The breaks have been proactively repaired and the detection lessens the impact on customers and commuters, further showing its success in reducing costs and community disruption.
Implemented in July 2017, the R57 million smart network trials uses more than 300 acoustic detection sensors to monitor and decipher acoustic sounds for any potential cracks or leaks in pipes.
The sensors cover an average range of 100 metres and monitor around 50 per cent of the city’s water main network, with a focus on cast iron pipes in areas where the potential customer impact of a break is greater.
Speaking ahead of the OzWater ‘19 conference in Melbourne, SA Water’s Chief Executive Roch Cheroux said since its inception 40 faults were detected and repaired proactively, compared to 36 reactively.

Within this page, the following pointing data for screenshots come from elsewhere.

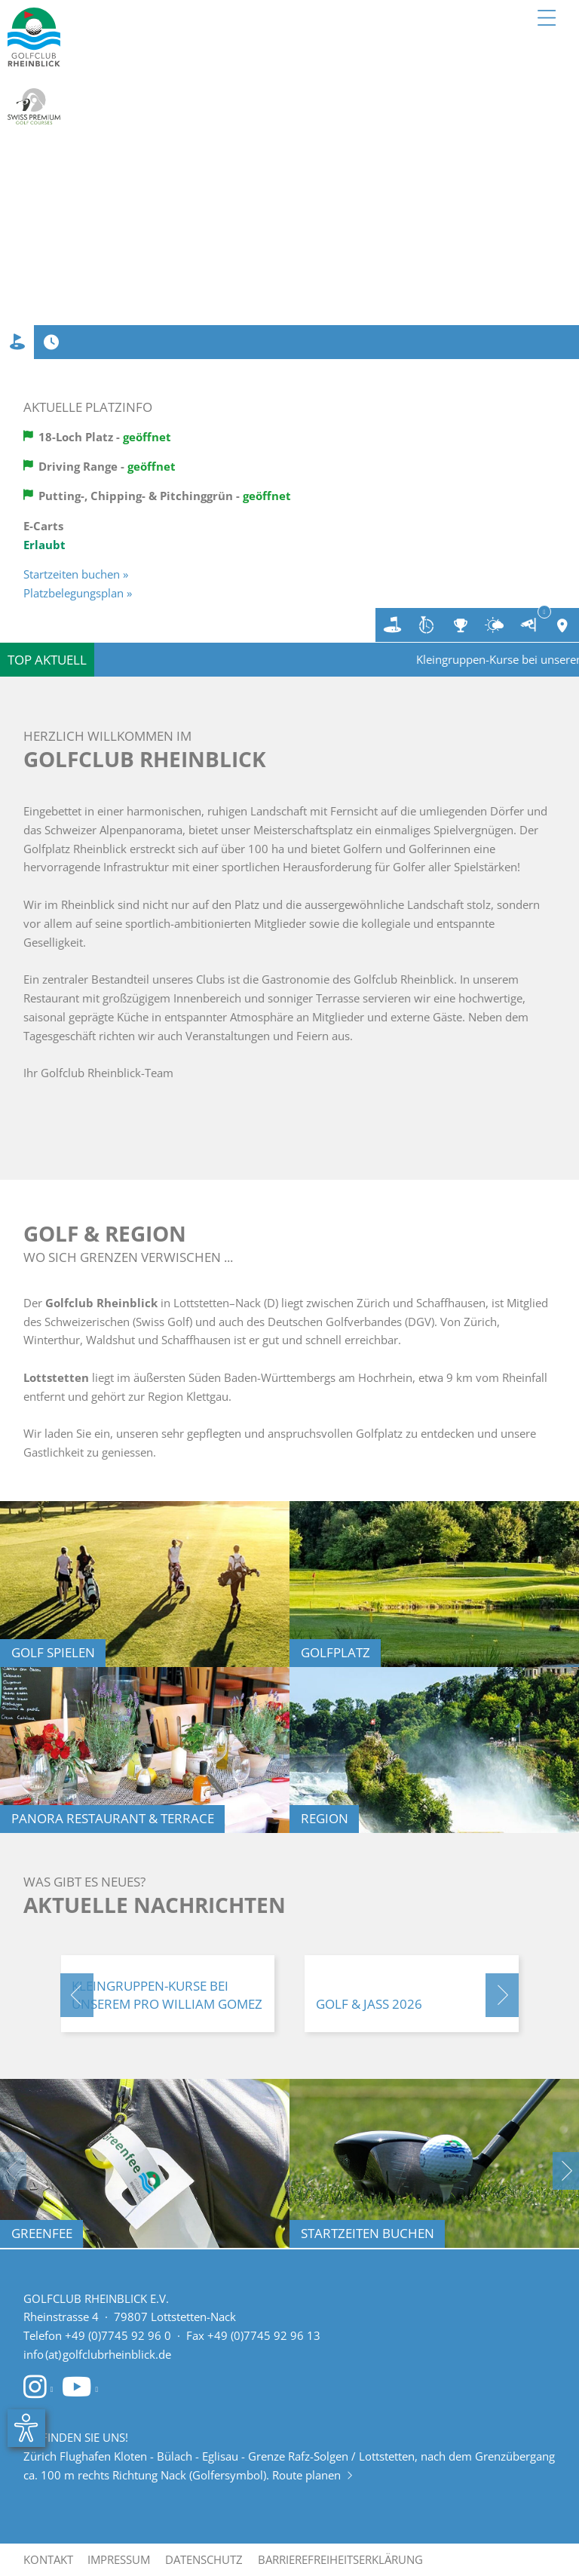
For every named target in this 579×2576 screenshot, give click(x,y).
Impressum (118, 2559)
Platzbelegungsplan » (77, 592)
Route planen (312, 2474)
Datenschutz (204, 2559)
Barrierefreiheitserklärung (340, 2559)
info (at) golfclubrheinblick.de (97, 2354)
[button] (76, 1995)
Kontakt (48, 2559)
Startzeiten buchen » (75, 574)
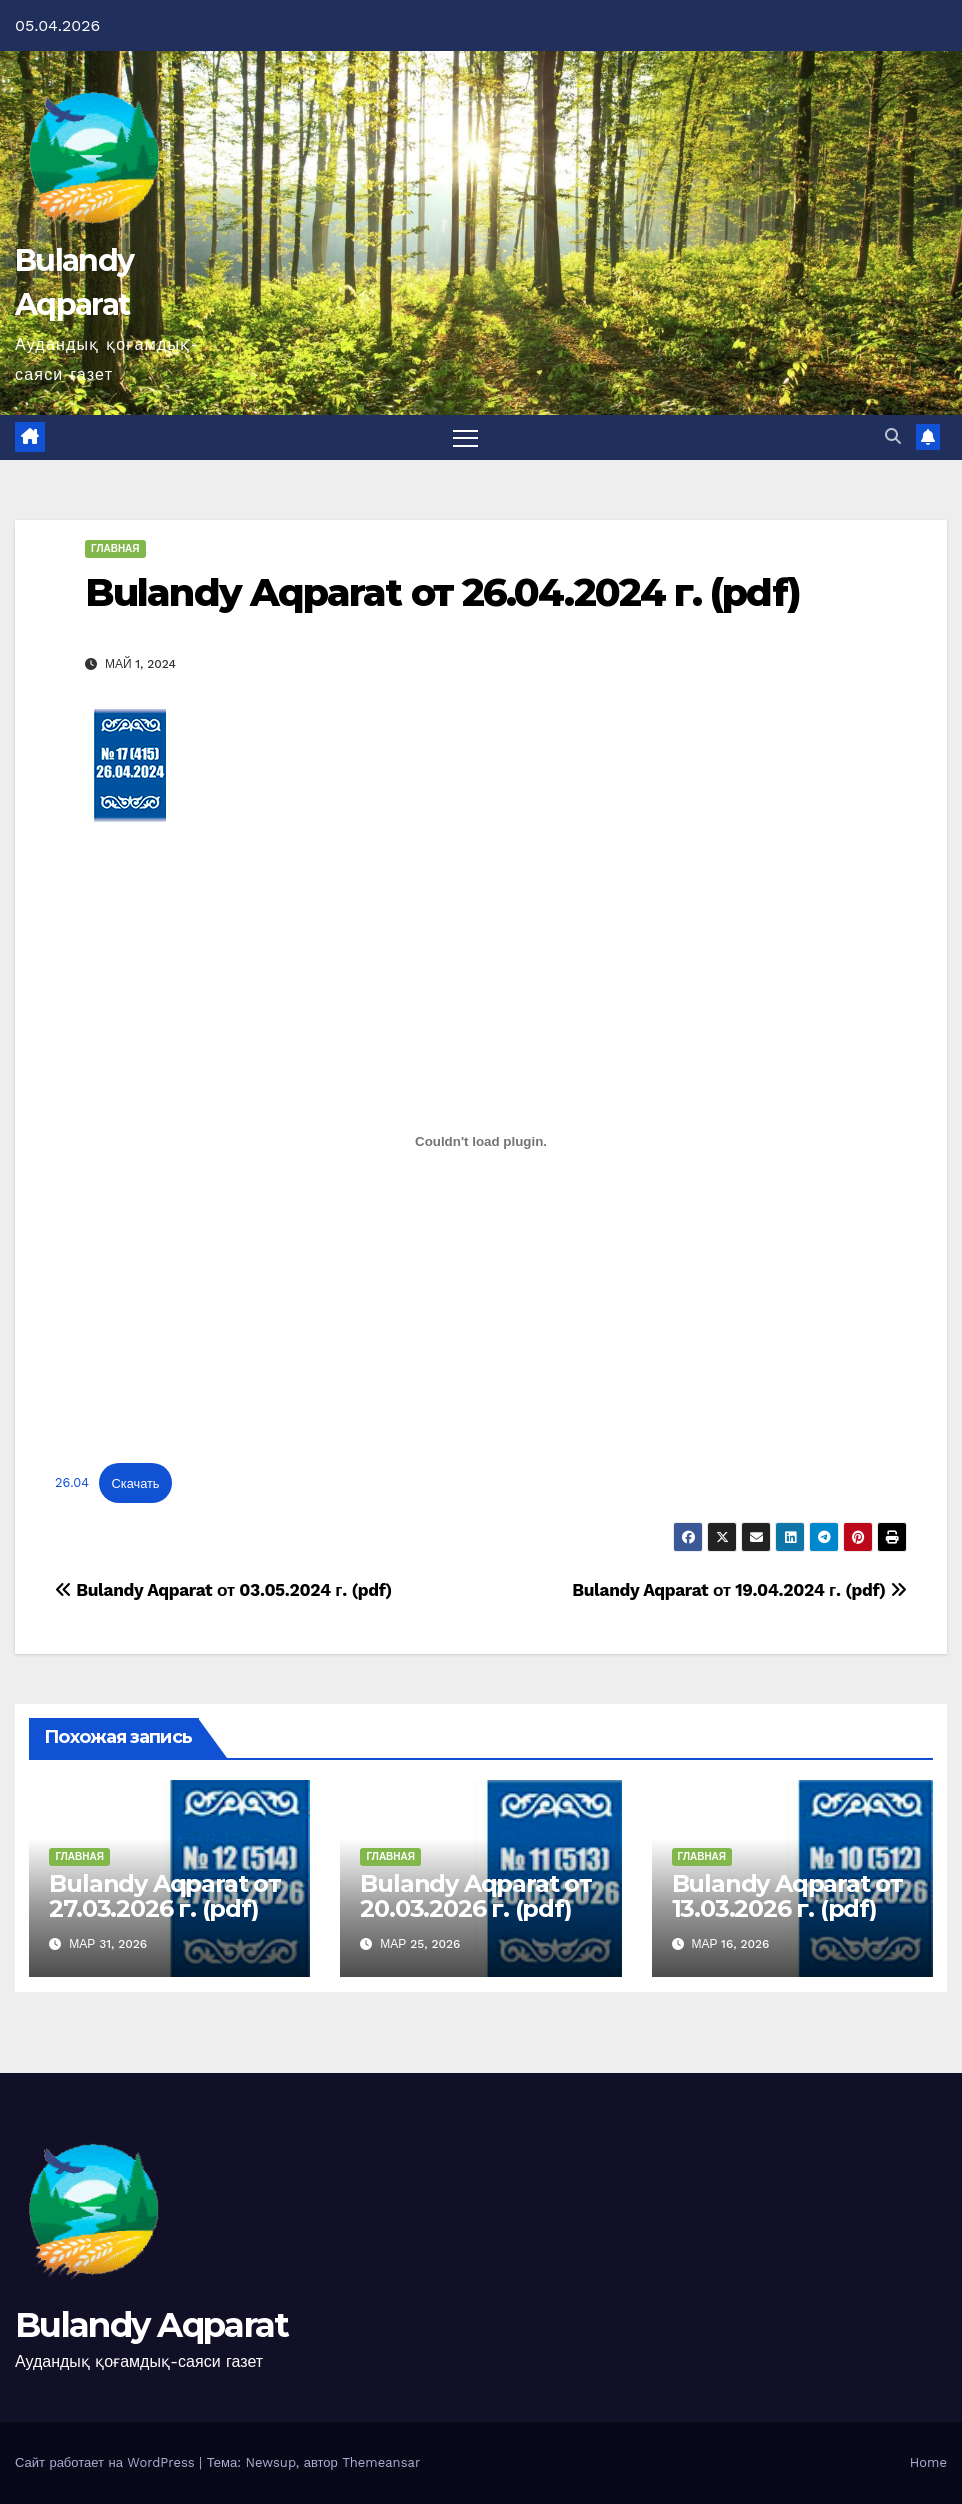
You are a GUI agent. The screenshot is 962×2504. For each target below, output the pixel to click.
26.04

“Our sensors detect around 200 environmental noises every day, and our people and systems continue to improve their understanding of acoustic patterns to help distinguish circumferential or longitudinal cracks in our pipes from other sounds picked up by the technology,” Roch said.
“Along with over 300 acoustic sensors, our CBD network comprises smart meters, mass pressure sensors, water quality sensors, mass flow meters and pressure transient/hydrophone sensors.
“Most reactive incidents were sudden failures that didn’t offer any detectable signs, and the reality is there will be some that behave in this way, but they still teach us about how the rest of the network responds.”
Following the trial’s success in the Adelaide CBD, SA Water has expanded its smart network to six further locations across South Australia, and now includes sewer and odour monitoring.
“We are the first water utility in the world to implement a range of Internet of Things-enabled sensors at scale in a defined geographical area, and it is important that we share the knowledge we have built with the wider industry as well as continuing to improve our own network management practices.”